2. Observation and interview on 3/5/25 at 3:05 p.m. with dietary manager P in the walk-in freezer revealed:
*There was a puddle of red ice on the floor where something had spilled.
*There was about six inches thickness of frost building up in the southeast and southwest corners of the ceiling.
*There was about ten inches of an icicle forming from the frost and starting to freeze on a box of food.
*The fan guard on the front of the cooling unit had clumps of grey fuzzy residue on the bottom third of the fan guard.
*She was not aware of the grey fuzzy residue in the fan grates.
*She was aware of the frost and ice on the floor.
*She had not found a good time yet to take the walk-in freezer out of service to defrost and clean it.

3. Observation and interview on 3/5/25 at 3:15 p.m. with dietary manager P at the convection oven in the kitchen.
*There was a layer of food crumbs and grease residue approximately a sixteenth of an inch deep across the top of the convection oven.
*She was not aware of the buildup of residue on top of the convection oven.

4. Observation and interview on 3/5/25 at 3:17 p.m. with dietary manager P of the floor in front of the convection oven revealed:
*There were five (four inch by four inch) tiles missing from the floor.
*Where the tiles were missing was a black layer of what appeared to be thinset mortar approximately one quarter of an inch thick.
*There were pieces of the black layer missing in two areas. One was about four inches by four inches. The other about two inches by two inches. Where the black layer was missing you could see another tile floor.
*The missing tiles and missing black layer created an uneven surface that was not easy to clean.
*There was a grey, brown residue around the edges where there was a level change.
*The floor was damaged before she started working there in October of 2024.
*She was not aware if the previous dietary manager had submitted any work orders to have the floor repaired.
*She had not put in any work orders to have the floor repaired.
*She agreed it should have been repaired.

5. Observation and interview on 3/5/25 at 3:20 p.m. with dietary manager P regarding three of three observed chopper/scrapers revealed:
*Each chopper/scrapper had melted plastic handles. The plastic was not smooth and easily cleanable where the plastic was melted. One had a crack in the plastic down to the blade.
*She agreed those handles were no longer cleanable.

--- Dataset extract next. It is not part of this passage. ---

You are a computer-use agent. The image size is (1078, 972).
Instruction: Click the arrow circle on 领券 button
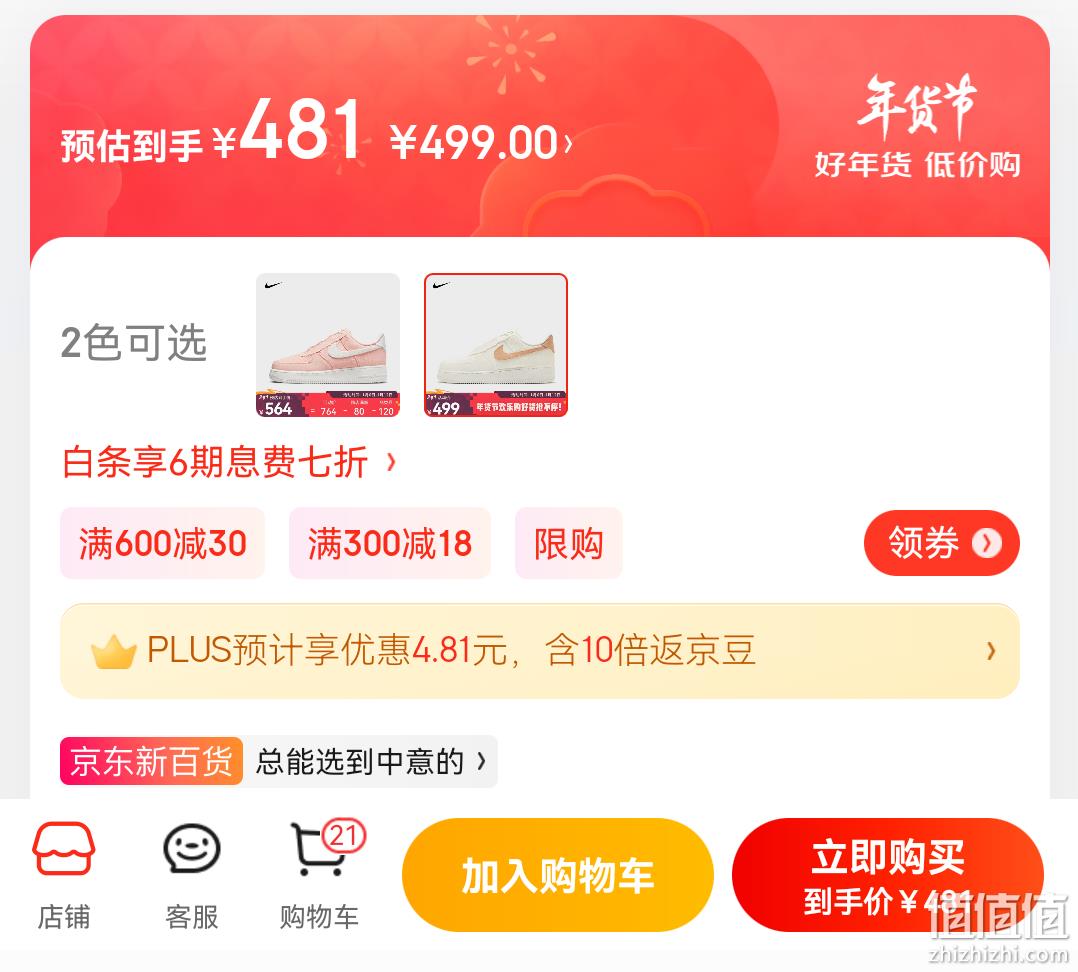pyautogui.click(x=987, y=543)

6. Observation and interview on 3/5/25 at 3:30 p.m. with dietary manager P regarding the wall behind the three-compartment sink revealed:
*There were multiple small spots of dried food stuck to the wall.
*It was unknown when the last time the wall had been cleaned.
*That wall was not on a cleaning schedule.

7. Observation and interview on 3/5/25 at 3:35 p.m. with dietary manager P regarding the wall in the cafeteria east of the grill revealed:
*The wall had a yellowish sticky residue covering it. There was a slight grey fuzzy residue over the yellow sticky residue.
*It was unknown when the last time the wall had been cleaned.
*That wall was not on a cleaning schedule.

8. Observation and interview on 3/5/25 at 3:40 p.m. with dietary manager P regarding the reach-in-freezer west of the grill in the cafeteria area revealed:
*The inside bottom of the freezer had a moderate of brown breadcrumbs and shredded cheese covering it.
*The door seal also had brown breadcrumbs and shredded cheese filling the grooves.
*It was unknown when the last time the freezer had been cleaned.
*That freezer was not on a cleaning schedule.

9. Observation and interview on 3/5/25 at 3:45 p.m. with dietary manager P regarding the reach-in-cooler in the cafeteria area revealed:
*There was a moderate amount of shredded cheese and breadcrumbs in the grooves of the door seal.
*It was unknown when the last time the reach-in-cooler had been cleaned.
*That reach-in-cooler was not on a cleaning schedule.

10. Interview on 3/5/25 at 4:00 p.m. with dietary manager P regarding the items listed above revealed:
*She had been dietary manager since October of 2024.
*She agreed the items found should have been cleaned and were not on a cleaning schedule.
*She agreed she should have contacted maintenance regarding the floor and frost build up in the walk-in-freezer.